21), nor have we found any information supporting this statement in the 
literature or our files (e.g., Paul 2009, p. 111). Furthermore, 
MacDonald and Cook (2007, p. 26) do not include POW Island or Complex 
in the current range of the red squirrel. The red squirrel was 
introduced to other large islands in Southeast Alaska, such as, 
Admiralty, Baranof, and Chichagof islands, but there is no mention of 
any islands within the range of the POW flying squirrel (Paul 2009, p. 
111).
    In summary, we find that neither the information provided in the 
petition nor any other information in our files presents substantial 
scientific or commercial information indicates that other natural or 
manmade factors may be a threat to the POW flying squirrel. Potential 
impacts from changes in climate are contradictory and difficult to 
evaluate reliably, and the information presented in the petition 
regarding changes in climate is speculative and unsubstantiated. We 
found no reliable information indicating that red squirrels have been 
introduced within the range of the POW flying squirrel, contrary to 
what is stated in the petition.

Finding

    In summary, the petition does not present substantial information 
that listing may be warranted. The POW flying squirrel is a habitat 
opportunist that occupies a diversity of forested habitats (Smith et 
al. 2003, p. 1049), eats a variety of food items (Flaherty et al. 2010, 
p. 85), moves among remnant forest patches (Pyare et al. 2010, pp. 889-
891), and disperses successfully across the landscape (Bidlack and Cook 
2002, pp. 250-252). In the absence of population trend of the POW 
flying squirrel, the petitioner relies heavily on a presumption of 
dependency of this species on old-growth habitats and its inability to 
disperse across the forest openings caused by clearcuts.
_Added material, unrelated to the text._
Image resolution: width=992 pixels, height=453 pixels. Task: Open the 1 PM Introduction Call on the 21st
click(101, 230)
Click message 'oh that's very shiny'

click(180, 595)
We find most 
of the information to be speculative or unsubstantiated even when 
augmented with the information in our files. This is especially true 
when considering the protections afforded the POW flying squirrel under 
the conservation strategy outlined in the Tongass Land Management Plan. 
Neither the information in the petition nor the information available 
in our files suggest that the Prince of Wales flying squirrel may be in 
danger of extinction or likely to become so now or in the foreseeable 
future.
    Under section 4(b)(3)(A) of the Act, we conclude that the petition 
does not present substantial scientific or commercial information to 
indicate that listing the Prince of Wales flying squirrel under the Act 
as a threatened or endangered species may be warranted at this time. 
Although we will not review

[[Page 52308]]

the status of the species at this time, we encourage interested parties 
to continue to gather data that will assist with the conservation of 
the Prince of Wales flying squirrel. If you wish to provide information 
regarding the Prince of Wales flying squirrel, you may submit your 
information or materials to the Field Supervisor, Juneau Fish and 
Wildlife Field Office (see ADDRESSES), at any time.

References Cited

    A complete list of references cited is available on the Internet at 
http://www.regulations.gov and upon request from the Juneau Fish and 
Wildlife Field Office (see FOR FURTHER INFORMATION CONTACT).

Author

    The primary authors of this notice are the staff members of the 
Juneau Fish and Wildlife Field Office (see ADDRESSES).

Authority

    The authority for this action is the Endangered Species Act of 
1973, as amended (16 U.S.C. 1531 et seq.).

    Dated: August 20, 2012.
Benjamin Tuggle,
Acting Director, U.S. Fish and Wildlife Service.